CALGARY, ALBERTA–(Marketwired – May 15, 2013) – Storm Resources Ltd. (TSX VENTURE:SRX)
Storm has also filed its unaudited condensed interim consolidated financial statements as at March 31, 2013 and for the three months then ended along with the Management’s Discussion and Analysis (“MD&A”) for the same period. This information appears on SEDAR at www.sedar.com and on Storm’s website at stormresourcesltd.com.
Selected financial and operating information for the three months ended March 31, 2013, appears below and should be read in conjunction with the related financial statements and MD&A.

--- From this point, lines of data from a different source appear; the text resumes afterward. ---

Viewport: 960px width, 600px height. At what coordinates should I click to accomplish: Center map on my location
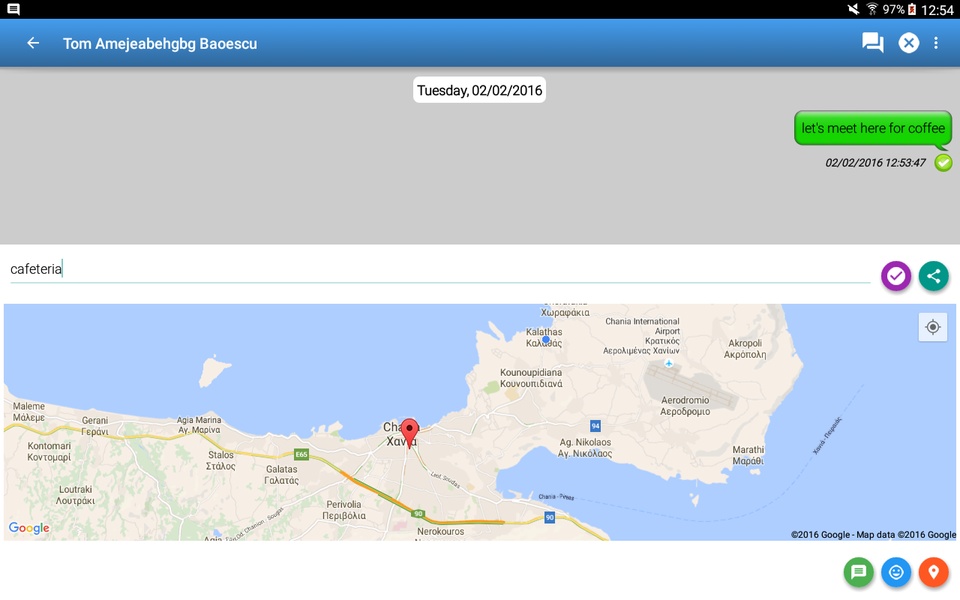click(932, 327)
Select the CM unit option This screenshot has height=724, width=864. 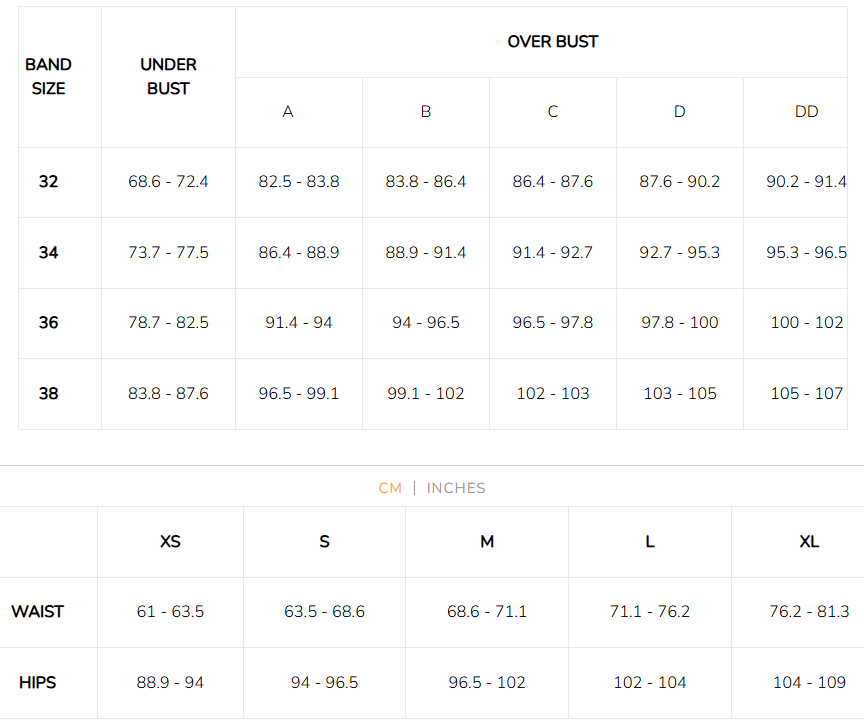tap(390, 488)
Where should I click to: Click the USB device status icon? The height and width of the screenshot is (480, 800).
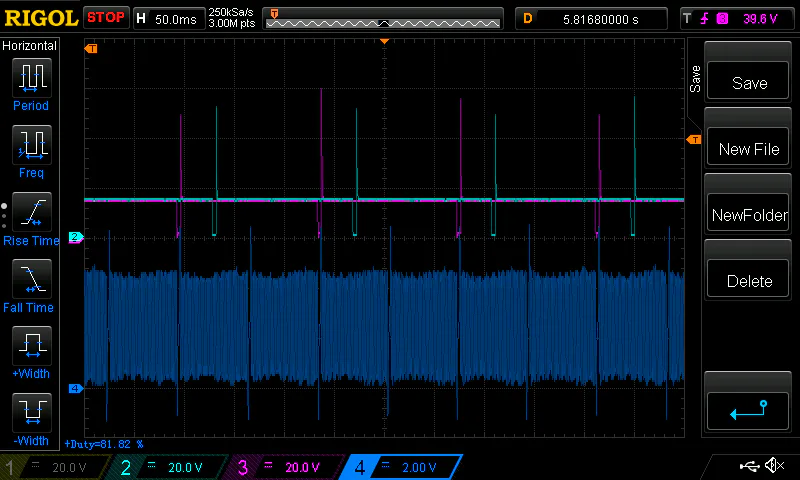[x=748, y=466]
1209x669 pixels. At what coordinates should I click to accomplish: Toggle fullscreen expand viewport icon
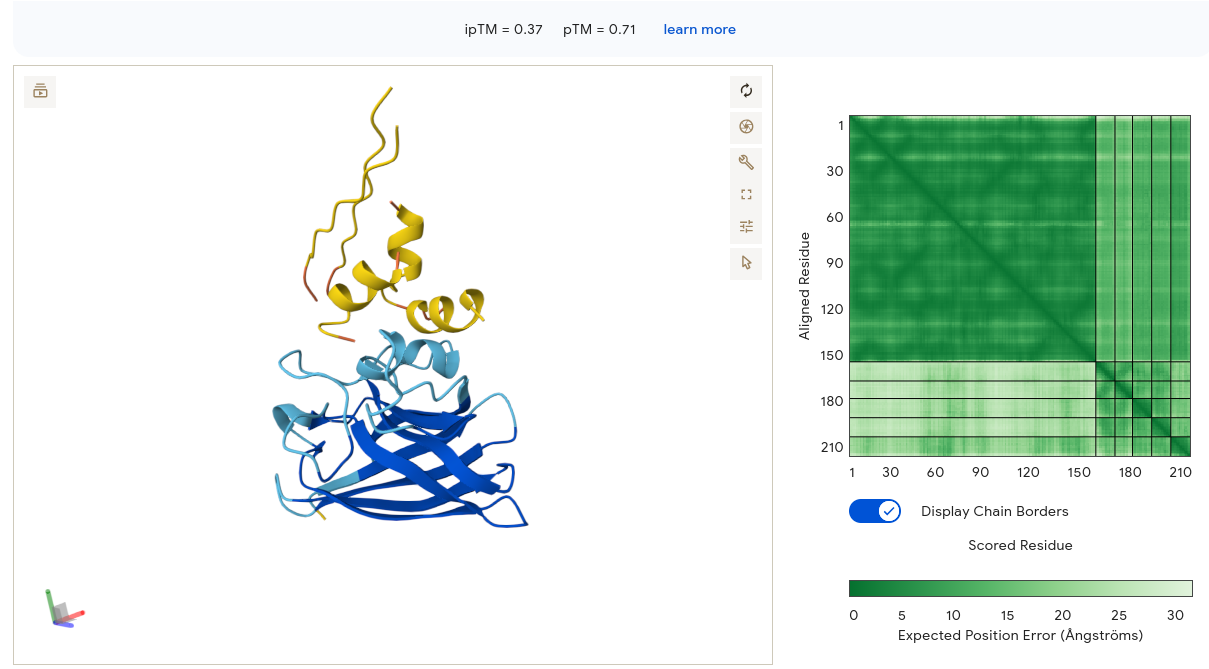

|Three Months Ended||Three Months Ended|
|Thousands of Cdn$, except volumetric and per-share amounts||March 31, 2013||March 31, 2012|
|Revenue from product sales(1)||9,048||3,390|
|Funds from operations(2)||3,227||(63||)|
|Per share – basic ($)||0.05||0.00|
|Per share – diluted ($)||0.05||0.00|
|Net income (loss)||(261||)||(1,615||)|
|Per share – basic ($)||0.00||(0.04||)|
|Per share – diluted ($)||0.00||(0.04||)|
|Field capital expenditures||20,136||3,216|
|Proceeds on disposition of oil and gas properties||(19,499||)||(1,009||)|
|Debt including working capital deficiency||42,106||50,300|
|Weighted average common shares outstanding (000s)|
|Common shares outstanding (000s)|
|Oil equivalent (6:1)|
|Barrels of oil equivalent (000s)||224||112|
|Barrels of oil equivalent per day||2,488||1,229|
|Average selling price (Cdn$ per Boe)(1)||40.37||30.31|
|Thousand cubic feet (000s)||880||515|
|Thousand cubic feet per day||9,780||5,659|
|Average selling price (Cdn$ per Mcf)||3.46||2.24|
|Barrels per day||261||77|
|Average selling price (Cdn$ per barrel)||67.08||81.96|
|Barrels per day||597||208|
|Average selling price (Cdn$ per barrel)(1)||82.21||87.44|
|(1)||Excludes hedging gains.|
|(2)||Funds from operations and funds from operations per share are non-GAAP measurements. See discussion of Non-GAAP Measurements on page 8 of the MD&A and the reconciliation of funds from operations to the most directly comparable measurement under GAAP, “Cash Flows from Operating Activities”, on page 17 of the MD&A.|
FIRST QUARTER 2013 HIGHLIGHTS
- First quarter production averaged 2,488 Boe per day with 34% being oil plus NGL. This is a year-over-year increase of 102%, or 33% on a per-share basis, resulting from growth at Umbach plus the acquisitions of Storm Gas Resource Corp. (“SGR”) and Bellamont Exploration Ltd. (“Bellamont”) which closed during the first quarter of 2012. Compared to the previous quarter, production declined by 327 Boe per day as a result of first quarter asset dispositions and from production at Umbach being shut in for a total of 20 days. In addition, three completed and tied in horizontal wells (1.8 net) at Umbach were shut in for most of the first quarter due to capacity constraints with third party field compression. Production in April increased to average 3,400 Boe per day with the start-up of three Montney horizontal wells (2.2 net) at Umbach and after completing the acquisition of capacity in an existing facility.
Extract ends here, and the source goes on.